The problems of Langdon were best summarized by one resident who, when asked of the impact of the Safeguard system on his town, commented, "The impact on Langdon can be compared to the problems a 180 pound person would have if he woke up one morning weighing 250 pounds."

2. Regional

In the early stages of Safeguard construction, many North Dakotans were not happy at the prospect of an ABM system in their area. Hence, "International ABM Day," an anti-war, anti-ABM event was planned to coincide with Armed Forces Day, 16 May 1970. The Safeguard sites at Grand Forks were obvious protest targets, and the first tangible indication of demonstrations there appeared as a short article in the Fargo, North Dakota, Forum on 19 April 1970. The same announcement spread to the Grand Forks Herald on 21 April and reappeared in several area newspapers and in newscasts after 30 April. By this time, representatives of the "North Dakota Citizens for a Sane Nuclear Policy" and the "North Dakota Clergy and Laymen Concerned," two of the sponsoring groups, were advocating mass demonstrations at Fargo, the Nekoma MSR location, and at the campus of the University of North Dakota at Grand Forks.

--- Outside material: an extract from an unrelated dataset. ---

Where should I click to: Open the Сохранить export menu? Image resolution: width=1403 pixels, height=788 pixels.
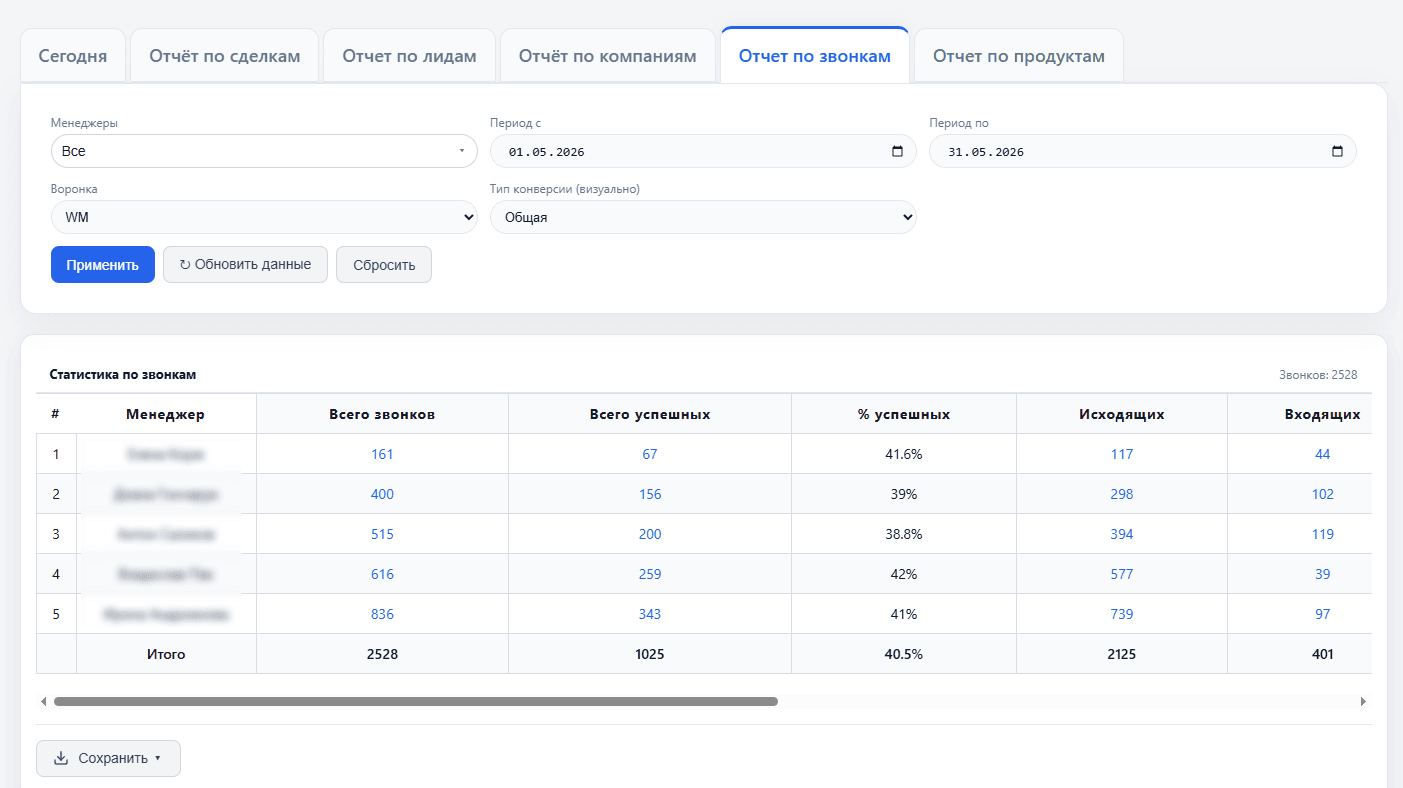coord(108,758)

In early May, organizers announced that some 2,000 people were anticipated from a five state area, at which point this demonstration could become the "largest political protest ever staged in North Dakota." Outside of the planting of wheat seeds, musical entertainment, and scheduled appearances by activists, including the notorious "Chicago Seven," officials were unsure as to what path the demonstrations might take.

This anticipated "Festival of Life and Love" was a great matter of aggravation to both the Corps of Engineers and M-KA (Morrison-Knudsen & Associates, the general contractor). The worries centered around the presence of M-KA's huge, costly earthmoving equipment at Nekoma and the possibility that the demonstration might disrupt the construction schedule. Accordingly, as the North Dakota anti-ABM activities took shape, Col. Beatty (Safeguard Area Engineer), representatives of M-KA, and security officers from Huntsville agreed on appropriate measures to preclude obstruction or property damage. Policies directed from the Huntsville Corps of Engineers to the Area Office recommended a cautious approach. They intended to provide for the comfort and freedom of the protesters without hinting at any potential for retribution. Local law enforcement officials were briefed and their assistance was solicited with the understanding that, in order to avoid any hostilities, a bare minimum of visibility was to be maintained. On the site itself, a plot was staked off for the demonstrators to use away from the large foundation excavation. On the plot were plastic sheeting, portable outhouses, and even a flatbed trailer complete with electric power for the use of orators and bands. Around the excavation itself, M-KA placed simple barricades and posted "no trespassing" signs in the hopes of passive deterrence. Moreover, once it had been determined that North Dakota Governor William Guy would not authorize state resources for the protection of a Federal installation, all mobile equipment was evacuated to an off-site location, and the Saturday construction shift was canceled completely.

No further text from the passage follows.